Saveur d’éternité

Maria Callas chante l’ Ave Maria au bord d’un ring où Mohammed Ali plane autour de son adversaire avant de le piquer tout en douceur. Spectacle ultime de classe et d’élégance. La performance de l’Ajax du côté de Turin ressemblait à ça. La perfection est de ce monde. Le ballon devient une forme de politesse qui dit dans toutes les langues :  » Merci d’être venu mais le football c’est nous.  » Une forme d’arrogance qui se fait élégance.

Élégance en rouge et blanc fait forcément penser à Johan Cruijff. L’homme, le joueur, l’entraîneur. Le bâtisseur qui a taillé dans le marbre de  » cas rares  » un jeu cousu de fil d’or. En 2010 il a lancé ce projet. En 2019, il doit, de là-haut, pleurer des larmes d’eau bénite. Son Ajax, grâce au jeu, à son jeu, arrive à se mettre largement au-dessus de tout. De tous.

Même du Real Madrid et de la Juventus. Des équipes conditionnées pour gagner. Habituées à maîtriser tous les éléments, toutes les tempêtes liées aux sommets les plus hauts, les plus irrespirables. De ceux que seuls quelques clubs connaissent. Des clubs qui savent comment vaincre, même face à plus forts qu’eux, un soir de 90 minutes.

Remember Real- Bayern de la saison dernière. Des clubs habitués aux petits, voire grands coups de mains, coups de tampon ou coups de sifflets. Ceci quand les choses ne tournent pas comme l’ordre du prestige, de l’argent et des cercles d’influence pouvaient le laisser croire. Même Cristiano n’a rien pu faire. Il ne jouera pas les demi-finales pour la 9e fois consécutive. Le jeu plus fort que tout.

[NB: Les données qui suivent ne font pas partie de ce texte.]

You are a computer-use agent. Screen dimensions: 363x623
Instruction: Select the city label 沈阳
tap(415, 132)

Si on revient sur terre, on constate que la dynamique et la compétitivité maintiennent l’esprit de conquête. Dans son championnat qui ressemble à un cortège de carnaval, l’Ajax bataille ferme avec le PSV cette saison. Pendant ce temps, la Juve s’emmerde en Serie A. Trop fort depuis trop longtemps. Cristiano se repose le week-end puis implose face à un collectif qui en refait un joueur qui dépend des autres. Irréprochable pourtant le Ronaldo. Intouchables, les Ajacides.

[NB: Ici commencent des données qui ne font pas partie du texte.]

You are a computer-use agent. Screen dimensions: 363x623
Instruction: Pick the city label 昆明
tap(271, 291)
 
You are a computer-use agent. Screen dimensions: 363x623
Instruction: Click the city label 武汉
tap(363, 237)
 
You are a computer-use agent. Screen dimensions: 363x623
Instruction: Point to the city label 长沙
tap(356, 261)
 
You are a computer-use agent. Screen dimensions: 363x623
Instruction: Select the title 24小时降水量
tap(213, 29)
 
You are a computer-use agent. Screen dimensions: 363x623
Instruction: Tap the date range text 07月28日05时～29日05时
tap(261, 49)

Inestimable l’arbitre. Rarement un homme en jaune ne s’est autant mis au service du jeu. Monsieur Turpin a été parfait. Il s’est mis hors contexte pour mieux respecter l’éthique. Cet homme a sifflé la fin de la récréation. De celle où ce sont les plus grands et les plus musclés qui font la loi. Sa grâce a servi la grâce ajacide.

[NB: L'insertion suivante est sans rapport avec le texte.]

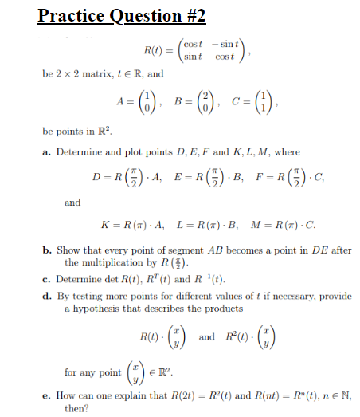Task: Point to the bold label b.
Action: click(x=46, y=250)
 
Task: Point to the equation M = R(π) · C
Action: click(x=272, y=227)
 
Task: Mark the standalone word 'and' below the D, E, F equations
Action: click(x=72, y=203)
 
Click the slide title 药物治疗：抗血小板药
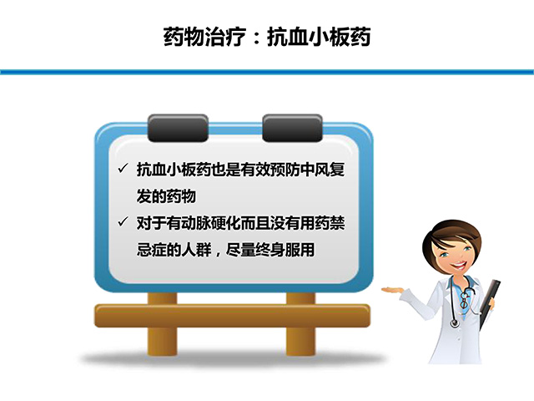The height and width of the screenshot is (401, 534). point(267,38)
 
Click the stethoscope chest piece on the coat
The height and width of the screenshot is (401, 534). point(454,322)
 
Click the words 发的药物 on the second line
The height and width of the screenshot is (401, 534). point(166,196)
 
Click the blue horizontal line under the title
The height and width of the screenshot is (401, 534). point(267,72)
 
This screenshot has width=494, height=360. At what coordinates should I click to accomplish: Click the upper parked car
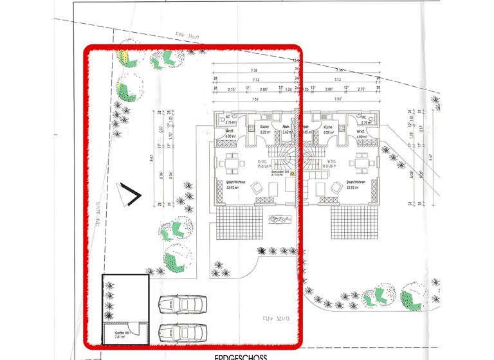[x=181, y=303]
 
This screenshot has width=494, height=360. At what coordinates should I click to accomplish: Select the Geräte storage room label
[x=122, y=334]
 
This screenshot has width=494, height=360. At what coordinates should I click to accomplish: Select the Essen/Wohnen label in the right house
[x=356, y=183]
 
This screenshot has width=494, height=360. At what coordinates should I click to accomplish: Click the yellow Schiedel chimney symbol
[x=293, y=172]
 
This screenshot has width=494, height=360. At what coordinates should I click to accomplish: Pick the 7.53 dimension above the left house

En parlant de grâce, ce terme est il suffisamment puissant pour définir le Man City-Tottenham du lendemain ? Un match où l’on a commencé à jouer au football  » normal  » après 20 minutes et cinq buts. Parce qu’avant, c’était du hors-piste à toutes les altitudes. Un foot hors contrôle qui a offert des sensations rares. Magiques. Que le VAR nous a rendu, un peu plus tard dans le match, tragiques.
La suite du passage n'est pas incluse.